GIVEN TEXT:
☆ ☆ ☆

The sin, the oil, the cracks, and the crisis
Are we the unpaid labor force of the current AI bubble? Yessiree, Bob!
I was listening to a Youtube video from the Wall Street Journal’s Tech Live conference last week, where OpenAI’s CFO, Sarah Friar, let slip the word “backstop”. Hearing this, made me realise that the AI bubble is no longer a metaphor.
In the video, she suggested the U.S. government should “guarantee” the financing for the $1.4 trillion in infrastructure her company needs, a request so outrageous that Sam Altman had to spend the weekend in full blown panic, clarifying that “taxpayers should not bail out companies”.
This moment felt like a Freudian slip for the entire AI boom.
And I am wondering if it reveals the potential endgame of a gold rush that has grown so fast and so colossally large that its leaders are already, accidentally, flirting with ‘too big to fail’ status.
This entire journey, from a research paper to now a gazillion-dollar problem, began with what can only be described as an Original Sin.
The Sin
That sin was mistaking one brilliant, 8y old idea: the Transformer…for the only idea.
And that mistake is why everything that follows became inevitable.
Llion Jones, one of the authors of the original 2017 paper that created the Transformer, “Attention is All you need”, the paper I mention every time I write about LLMs, said at a TED AI event last month that he is now “absolutely sick” of the transformer architecture.
According to him, the transformer project at Google was “very organic, bottom up.” Researchers talked over lunch, scrawled on whiteboards, and faced no pressure from management. There were no demands to publish a certain number of papers, no metrics to hit, no quarterly objectives to meet. They had the freedom to explore an idea that might not work, and that freedom led to one of the most significant breakthroughs in modern computing.
Today, despite unprecedented investment and talent flooding into AI, he argues that “this has somehow caused the narrowing of the research that we’re doing.”
He talks about the immense pressure coming from investors demanding returns and researchers scrambling to stand out in an overcrowded field.
Even researchers making millions per year don’t feel empowered to try wild, speculative ideas because of the pressure to prove their worth.
So, while the resources available for AI research have exploded, the range of research directions being explored has actually contracted.
In fact, as of of late 2025, AI startups have captured over 50% of all global venture capital. But, this capital isn’t funding a diverse ecosystem of ideas but is instead funding a gold rush for one architecture. The transformer architecture.
We are stuck in a local maximum, continuously “putting a carbon-fiber tail fin on a carriage,” as Llion Jones said, because the market has no patience for real exploration.
So, trapped in this monoculture, the industry needed fuel to keep the hype machine running. So it turned to the cheapest, most abundant resource available. Us.
The Oil
This bubble, like all bubbles, needs a resource to inflate it. It runs on the oil. That oil is us. We are the raw material being mined.

☆ ☆ ☆

DATA PROVIDED:
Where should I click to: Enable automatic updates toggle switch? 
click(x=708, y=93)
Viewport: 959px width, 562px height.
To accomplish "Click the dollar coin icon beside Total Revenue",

☆ ☆ ☆

PROBLEM SET:
1. From the essay on the AI bubble, copy out the part that opens with the words containing "He talks about" and closes with "has actually contracted.".
2. Name every person whose words are quoted in the essay on the AI bubble.

OUTPUTS IN ORDER:
1.
He talks about the immense pressure coming from investors demanding returns and researchers scrambling to stand out in an overcrowded field.
Even researchers making millions per year don’t feel empowered to try wild, speculative ideas because of the pressure to prove their worth.
So, while the resources available for AI research have exploded, the range of research directions being explored has actually contracted.

2.
Sarah Friar
Sam Altman
Llion Jones